RNA原位雜交

原位雜交早在1969年開始使用，並於1981年開始用於RNA 的原位雜交檢測[1, 2] ^[1]  。

但一直以來，由於缺乏敏感性和特異性，RNA原位雜交一直受到較大的限制。科學家們一直在致力於改進RNA原位雜交。

使用放射性標記的RNA探針進行的。Isoptopic ISH 可以達到高敏感性，但是需要很長的曝光時間（數天到數週），同時只提供有限的形態學數據。該種雜交方法由於使用的探針很長，曝光時間也很長，所以存在非特異性雜交以及長時間曝光導致與高背景干擾信號產生。由於以上問題以及放射性污染，從而限制了此項技術的普遍應用。

熒光標記或者生物素寡核苷酸探針的應用極大程度地促進了RNA原位雜交的應用，該方法縮短了實驗時間，同時達到了放射性探針的雜交敏感性。這類探針可以在雜交後通過熒光或者可見光酶促反應成像。作為一種DNA探針的替代物，RNA探針使用ribo探針，該探針可以通過體外轉錄產生，通常有幾百個鹼基。與DNA寡核苷酸探針相比，ribo探針可以和目標RNA形成更加穩定的雜交，從而允許使用高強度的洗脱條件來增加非特異性。但是，由於RNA的天然特性，使得該類探針的標記物位點有限，由於存在非特異性結合導致較高的非特異性雜交，導致DNA 寡核苷酸探針與RNA riboprobes 探針的信噪比無法有效控制。另外，在檢測靈敏度上也有一定侷限。對於低水平表達或者部分降解的RNA，不能做到很好的檢測。

直接檢測RNA 原位雜交方法，例如市場上Biosearch 公司（Stellaris ™ , Biosearch TechnologiesPetaluma, CA）使用直接熒光標記的小的單鏈寡核苷酸探針。多個探針設計針對每個目標RNA，每個與一小段序列互補，它們結合延伸至整個序列的長度。以這種方式，使用多個探針可以確保提高靈敏度，並且在不可避免的一個或兩個探針非特異性雜交背景下熒光信號足以觀測到。由於直接檢測標記的探針，這項技術是簡單而快速的。然而，該技術的靈敏度和信噪比仍然很侷限，需要專門的去背景算法進行結果分析。

RNAscope®專利技術是近年來最火的RNA原位雜交技術，是RNA原位雜交（ISH）領域的一項重大進步。由Advanced Cell Diagnostics公司（Newark, CA）開發，通過專利的雙“Z”探針設計和信號放大系統，使RNA原位雜交具有高度特異性、單分子檢測的敏感性並有極高的信噪比，能夠在單細胞水平同時定量多個RNA的表達，在獲得單細胞中單拷貝RNA表達數據的同時提供完整的組織形態學信息[3] ^[2]  。
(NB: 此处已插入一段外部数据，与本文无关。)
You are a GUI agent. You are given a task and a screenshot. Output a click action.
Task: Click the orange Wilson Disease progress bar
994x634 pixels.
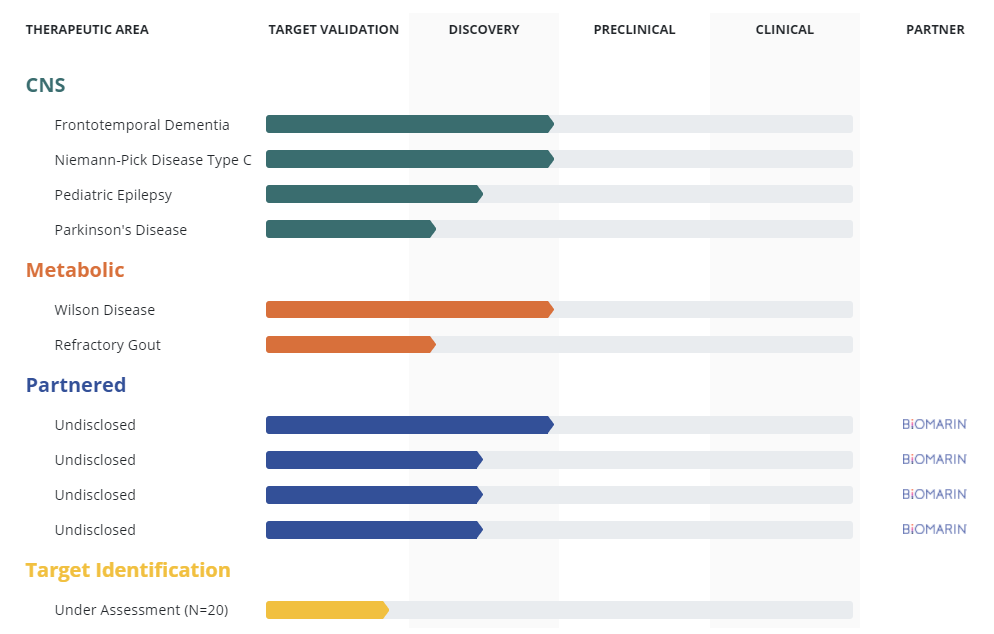pos(408,310)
RNAscope 方法克服了以前的RNA原位雜交技術的非特異性雜交、靈敏度低、對樣本要求高等弱點，可替代傳統的ISH/FISH RNA 原位檢測，同時單分子檢測靈敏度提供了在組織細胞原位對單個細胞中基因的表達進行檢測，釋放RNA作為生物標記的全部潛能，提高對疾病與標誌物之間複雜的生物學相關性的認識，是理想的能夠用於NGS和芯片技術後期轉化研究技術平台。

RNAscope®原位雜交是一項新穎的用於檢測位於組織細胞原位的目標RNA的原位雜交（In Situ Hybridization，ISH）檢測技術。該技術進行RNA原位雜交檢測主要分成5步。

Step 1：透化：通過RNAscope®預處理試劑盒處理載玻片上固定好的組織或細胞，暴露目標RNA。

Step 2：探針雜交：針對靶基因設計RNAscope®專利Z型探針與目標RNA雜交。

Step 3：信號放大：RNAscope®檢測試劑盒逐級信號放大。

Step 4：信號可視化：在普通光學顯微鏡或者多光譜熒光成像系統下，每一個目標RNA分子以一個點狀信號的形式呈現。

Step 5：量化分析：顯微鏡下直接計數或者使用圖像分析軟件如RNAscope® SpotStudio™ 或HALO對每一個細胞中的RNA單分子信號進行精確定量分析。